▶ Goal A
In the AHA 2024 announcements archive, which bill did the AHA urge Iowa Governor Kim Reynolds to veto?
▶ Goal B
Write a continuation of the AHA 2024 announcements archive that picks up right after its last line.

▶ Document passage
···

AHA Announcements: 2024 Archive

  • AHA Sends Letter to Iowa Governor Urging Veto of Social Studies Bill (April 2024)

    Apr 25, 2024 - 

    The AHA has sent a letter to Iowa Governor Kim Reynolds urging her to veto HF 2545, a bill “[r]iddled with distortions and inaccuracies” that “overrides the state’s mandated process for developing public school curricula, while imposing unprecedented restrictions on the content and structure of key courses in US and world history.” “This bill is a Frankenstein’s monster constructed out of five out-of-state model bills that share little more than the support of a small group of lobbyists with an overt political agenda,” the AHA wrote. 

  • AHA Researcher Testifies on Maine Social Studies Standards (April 2024)

···

▶ Data extract
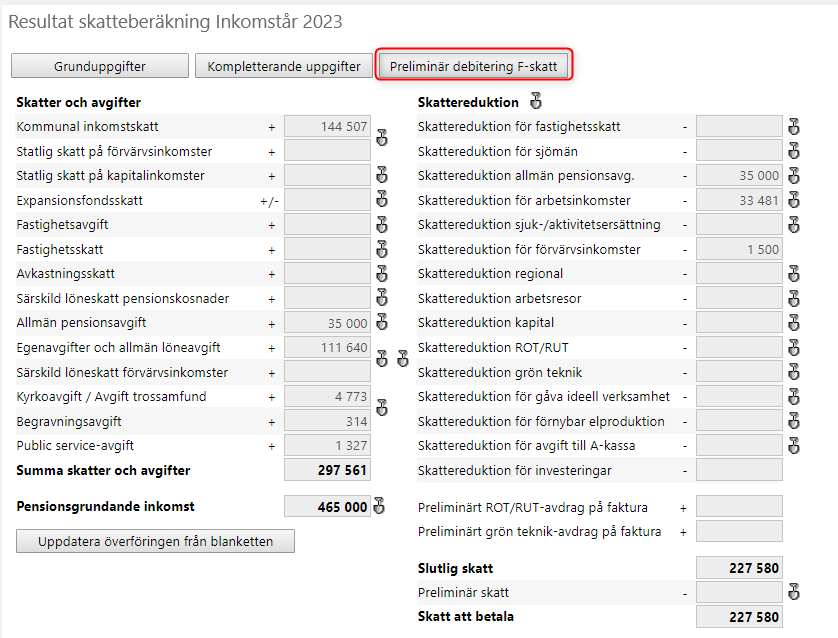Click hand icon next to Skattereduktion heading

···

▶ Reply A
HF 2545

▶ Reply B
    Apr 24, 2024 - 

    AHA researcher Scot McFarlane will testify on behalf of the AHA to the Maine Department of Education regarding the state’s current social studies standards. In a public hearing in Augusta on April 29, McFarlane will share prepared remarks. “Maine’s social studies standards… emphasize skills with little specificity about content. This is a missed opportunity. State-level social studies standards can help teachers engage their students by placing local, state, and regional history in a context that connects to national and global themes,” his testimony states. “Good, history-rich standards can guide parents, teachers, and school administrators as they prepare future generations of Maine students for success in a complex and interconnected world.”

  • AHA Endorses Letter Asking for Congressional Recognition of the US Army’s First Uniformed Female Combatants (April 2024)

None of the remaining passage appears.